• **Problem 1**
Answer these questions about the forum thread on pumilio shipments, one line each:
(a) Which morphs does jbeetle name as better for the less experienced?
(b) Which seller does ChrisMc ask about?
(c) What does kyle1745 hope for?
• **Problem 2**
Pick up the forum thread on pumilio shipments and continue it from its last line.

• **Excerpt provided**
========
# Many Shipments of Pumilo ?



## TimStout (Feb 16, 2004)

Just read on another board that there are more shipments of pumilo due in. Has anyone heard about this? and what is the status of that first shipment?


----------



## jbeetle (Feb 8, 2004)

Yes, there are suppose to be more pumilio coming in. I would like to suggest people not to buy frogs they won't be able to care for, or have the experience to do so. There will be a couple different morphs coming in, and some are much better for the less experienced (like bastimentos morphs and bri-bri)... so don't break your wallet for something you may lose. Some of the pumilio are *very* small compared to others, so the larger ones would be better if you are going to get some no matter what. Hopefully, everyone will have success with them and we will see some nice CB young in a year or so from arrival.


----------



## ChrisMc (Mar 7, 2004)

Are these different than the ones from Seaside Reptiles? Did they ever come in? Who is importing the new batch and what morphs will be included, just curious?


----------



## kyle1745 (Feb 15, 2004)

I just hope some experienced people get these and breed them.


----------



## jbeetle (Feb 8, 2004)
========
• **Information supplied**
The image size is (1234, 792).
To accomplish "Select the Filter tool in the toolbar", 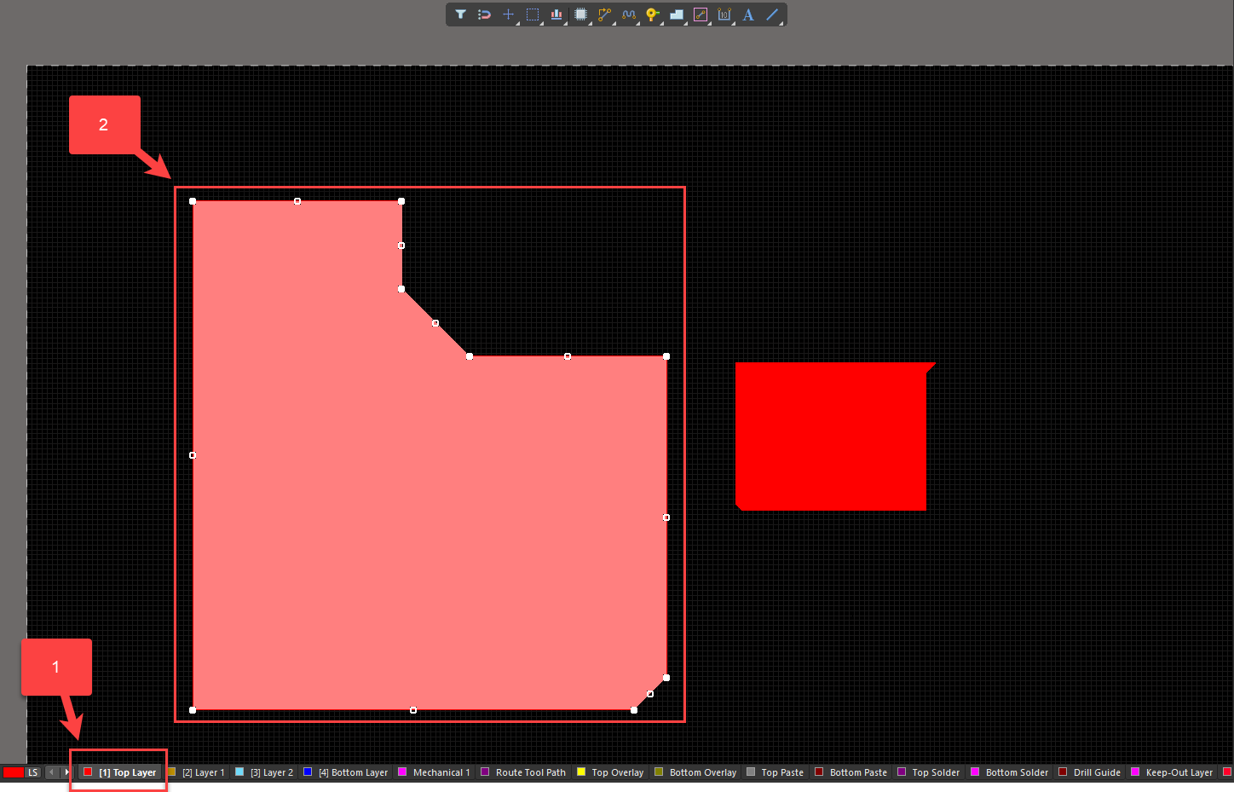I will (x=460, y=14).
========
• **Exercise answer 1**
(a) Bastimentos morphs and bri-bri.
(b) Seaside Reptiles.
(c) That some experienced people get these frogs and breed them.

• **Exercise answer 2**
Other people should be getting in some, but I am not sure who besides Seaside. I have also heard rumor that the ones for Seaside have come in, but don't know if that is true and in what condition they have arrived in. Once again, everyone should consider buying the more common morphs and leave the more rare ones for the better breeders. I just hope that everyone doesn't go pumilio crazy and buy frogs they will never breed, and may even lose due to inexperience... but more money then experience is out there, so who knows.


----------



## TimStout (Feb 16, 2004)

I started this topic up again due to the fact that I am interested in the different morphs of auratus and not so much the pumilo's at this time. I agree with Jbeetle in that people who have had successful experiences in raising and breeding pumilo should be the ones who get these beautiful little frogs in to work with. 
Another point to bring up is that if there are more shipments coming in shortly then the price should be dropping due to competition or sensible pricing.


----------



## jbeetle (Feb 8, 2004)

Glad to hear you agree, and I am even more excited about the fact that you are more interested in the auratus lol! That's awesome. I also hope some cool auratus come in, but I have yet to hear what morphs they are... jsut assorted which doesn't help much lol. You are also right about the prices, so they should come down to a more reasonable price for a farm rasied frog.


----------



## Guest (Jul 7, 2004)

Hey Tim Stout which board did you read this information from? Can you provide a link?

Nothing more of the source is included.